Compare that to 20 years earlier when Nat King Cole (and others) could whip out a nice album in 3-4 days. I think even Nat's triple album of greatest hits (the NKC Story) re-recorded in state-of-the-art stereo took only about a month back in 1961. That anticipation for Tusk was huge. I think by the time it arrived the wait had been so long it was almost an anti-climax.

But for a lot of us it was on the turntable back in 1979--and afterward too. It's not as accessible as Rumours, and I don't think Tusk earned back its money very quickly. I think one of the main reviews for Tusk (in Rolling Stone, maybe) made the point that unless you had a pretty nice stereo you were going to miss some of the special audio touches they'd spent all that time and money putting into the thing. It still is pretty impressive, I think, as a pop soundscape. Interestingly I remember that about 10 years later, in c.

1988 (?), the record company brought them back together for Tango in the Night. That album also took something like a year and a million bucks.

It had a couple of nice songs, but it wasn't much compared to Tusk imho. I sold my CD of it back after a couple of weeks, I was so let down. Mac shortcut keys cheat sheet. Wouldn't mind having it now. Maybe I was too critical.

I think this is the original review from Rolling Stone Fleetwood Mac Album Reviews Fleetwood Mac Tusk At a cost of two years and well over a million dollars, Fleetwood Mac's Tusk represents both the last word in lavish California studio pop and a brave but tentative lurch forward by the one Seventies group that can claim a musical chemistry as mysteriously right—though not as potent — as the Beatles'. In its fits and starts and restless changes of pace, Tusk inevitably recalls the Beatles' 'White Album' (1968), the quirky rock jigsaw puzzle that showed the Fab Four at their artiest and most indecisive.

For

Like 'The White Album,' Tusk is less a collection of finished songs than a mosaic of pop-rock fragments by individual performers.
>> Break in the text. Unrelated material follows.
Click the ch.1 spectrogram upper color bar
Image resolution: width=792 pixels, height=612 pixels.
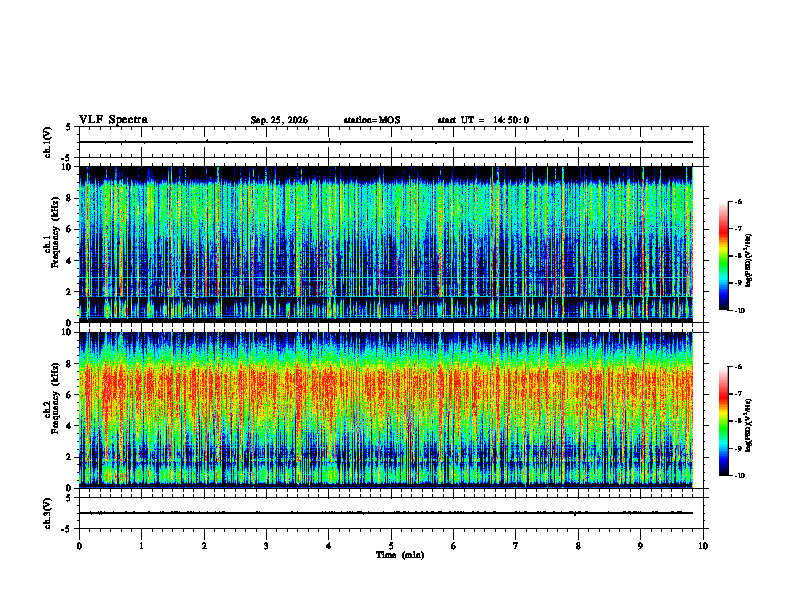(723, 256)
Tusk's twenty tunes—nine by Lindsey Buckingham, six by Christine McVie, five by Stevie Nicks — constitute a two-record 'trip' that covers a lot of ground, from rock & roll basics to a shivery psychedelia reminiscent of the band's earlier Bare Trees and Future Games to the opulent extremes of folk-rock arcana given the full Hollywood treatment. 'The White Album' was also a trip, but one that reflected the furious social banging around at the end of the Sixties. Tusk is much vaguer.
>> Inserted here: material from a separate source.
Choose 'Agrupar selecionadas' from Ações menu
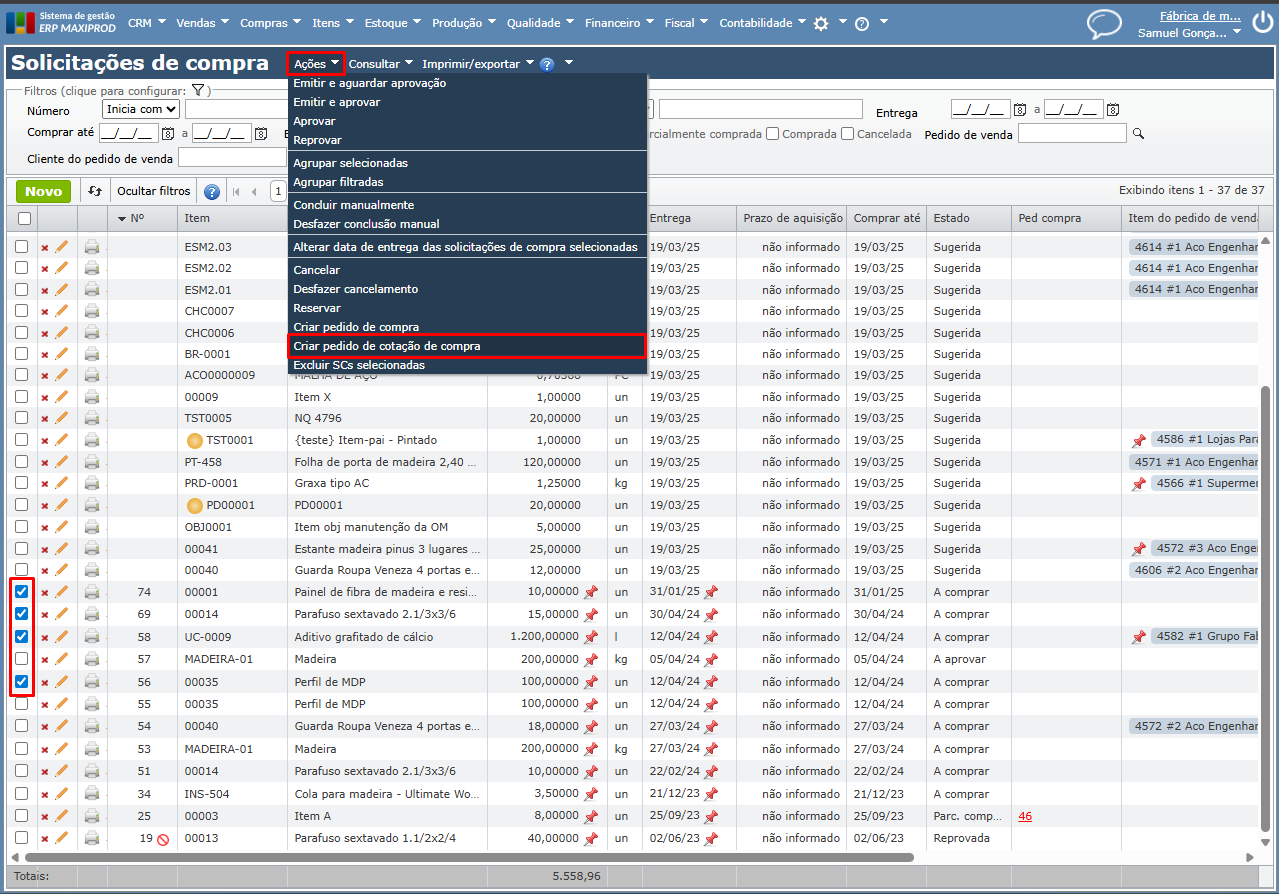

Semiprogrammatic and nonliterary, it ushers out the Seventies with a long, melancholy sigh. On a song-by-song basis, Tusk's material lacks the structural concision of the finest cuts on Fleetwood Mac and Rumours. Though there are no compositions with the streamlined homogeneity of 'Dreams,' 'You Make Loving Fun' or 'Go Your Own Way,' there are many fragments as striking as the best moments in any of these numbers.